The Maiden is honored, as the Bride, on this Sabbat. Straw Brideo’gas (corn dollies) are created from oat or wheat straw and placed in baskets with white flower bedding. Young girls then carry the Brideo’gas door to door, and gifts are bestowed upon the image from each household. Afterwards at the traditional feast, the older women make special acorn wands for the dollies to hold, and in the morning the ashes in the hearth are examined to see if the magic wands left marks as a good omen. Brighid’s Crosses are fashioned from wheat stalks and exchanged as symbols of protection and prosperity in the coming year.

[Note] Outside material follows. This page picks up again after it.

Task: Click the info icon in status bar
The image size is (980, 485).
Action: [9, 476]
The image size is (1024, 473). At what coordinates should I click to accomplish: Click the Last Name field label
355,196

Home hearth fires are put out and re-lit, and a besom is place by the front door to symbolize sweeping out the old and welcoming the new. Candles are lit and placed in each room of the house to honor the re-birth of the Sun.
Another traditional symbol of Imbolc is the plough. In some areas, this is the first day of ploughing in preparation of the first planting of crops. A decorated plough is dragged from door to door, with costumed children following asking for food, drinks, or money. Should they be refused, the household is paid back by having its front garden ploughed up. In other areas, the plough is decorated and then Whiskey, the “water of life” is poured over it. Pieces of cheese and bread are left by the plough and in the newly turned furrows as offerings to the nature spirits. It is considered taboo to cut or pick plants during this time.

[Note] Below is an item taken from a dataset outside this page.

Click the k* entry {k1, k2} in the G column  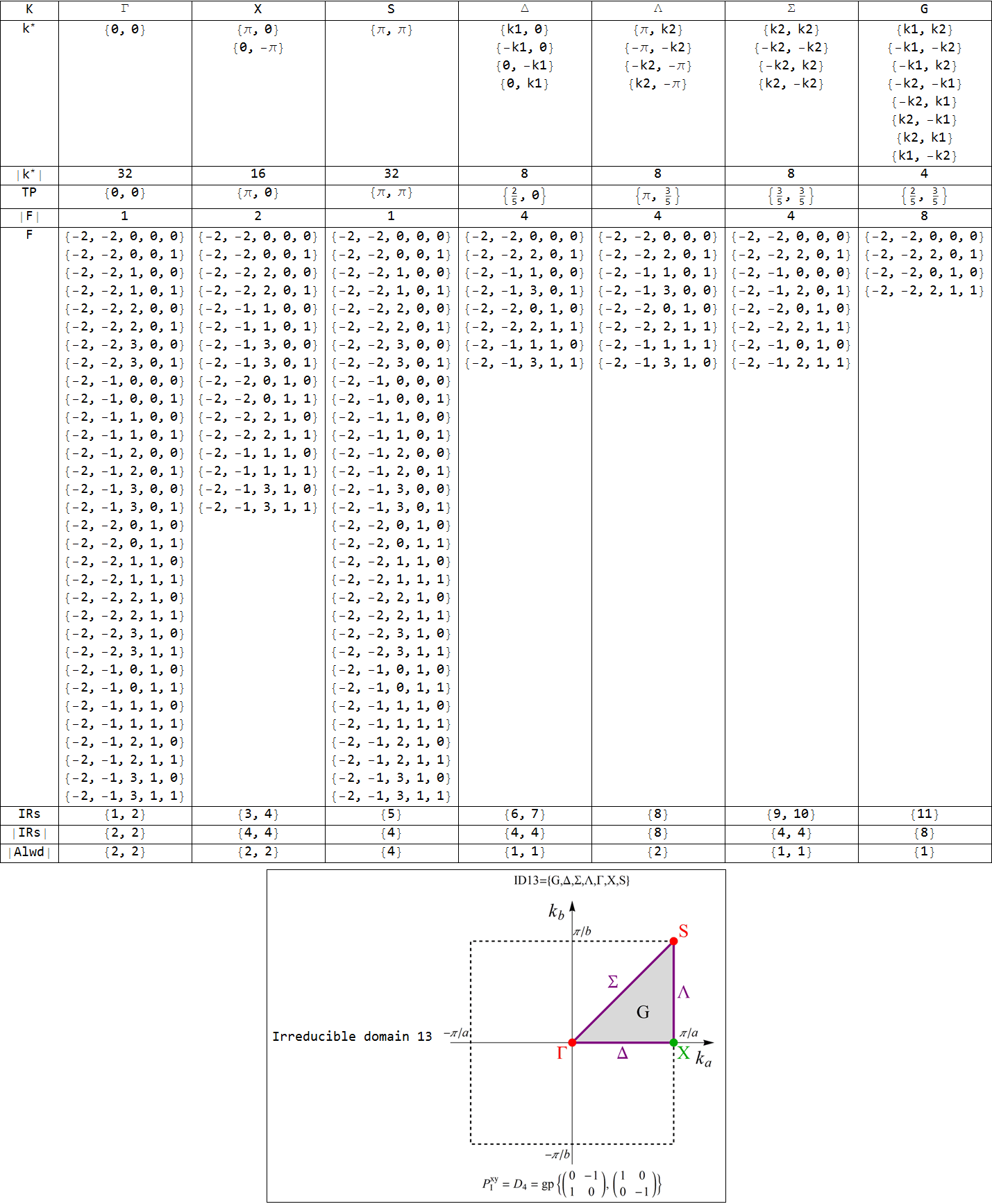[x=924, y=29]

Various other names for this Greater Sabbat are Imbolgc Brigantia (Caledonni), Imbolic (Celtic), Disting (Teutonic, Feb 14th), Lupercus (Strega), St. Bridget’s Day (Christian), Candlemas, Candlelaria (Mexican), the Snowdrop Festival. The Festival of Lights, or the Feast of the Virgin. All Virgin and Maiden Goddesses are honored at this time…’
(Via Celtic Connection)
Imbolc also corresponds with Candlemas, the Christian observance of the baby Jesus’ presentation at the Temple in Jerusalem to officially induct him into Judaism when he was forty days old. It was originally described in the Gospel of Luke as a purification ritual. On Candlemas, a priest traditionally blesses candles which are distributed to the faithful for use throughout the year. In some places, they are placed in windows during storms to ward off damage.

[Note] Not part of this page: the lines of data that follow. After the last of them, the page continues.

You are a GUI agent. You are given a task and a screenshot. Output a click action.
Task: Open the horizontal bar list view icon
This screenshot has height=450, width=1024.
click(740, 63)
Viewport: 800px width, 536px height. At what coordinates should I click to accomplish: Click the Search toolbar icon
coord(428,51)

Interestingly, in Scotland, along with Michaelmas, Lammas and Whitsun, Candlemas is one of the four term and quarter days, the four divisions of the legal year, historically used as the days when contracts and leases would begin and end, servants would be hired or dismissed, and rent, interest on loans, and ministers’ stipends would become due. Although they were later fixed by law as falling on the 28th day every three months, they originally occurred on holy days, corresponding roughly to old quarter days used in both Scotland and Ireland.
Some foreign observances:
In Southern and Central Mexico, and Guatemala City, Candlemas (Spanish: Día de La Candelaria) is celebrated with tamales. Tradition indicates that on 5 January, the night before Three Kings Day (the Epiphany), whoever gets one or more of the few plastic or metal dolls (originally coins) buried within the Rosca de Reyes must pay for the tamales and throw a party on Candlemas. In certain regions of Mexico, this is the day in which the baby Jesus of each household is taken up from the nativity scene and dressed up in various colorful, whimsical outfits.
In Luxembourg, Liichtmëss sees children carrying lighted sticks visiting neighbors and singing a traditional song in exchange for sweets.
Sailors are often reluctant to set sail on Candlemas Day, believing that any voyage begun then will end in disaster—given the frequency of severe storms in February, this is not entirely without sense.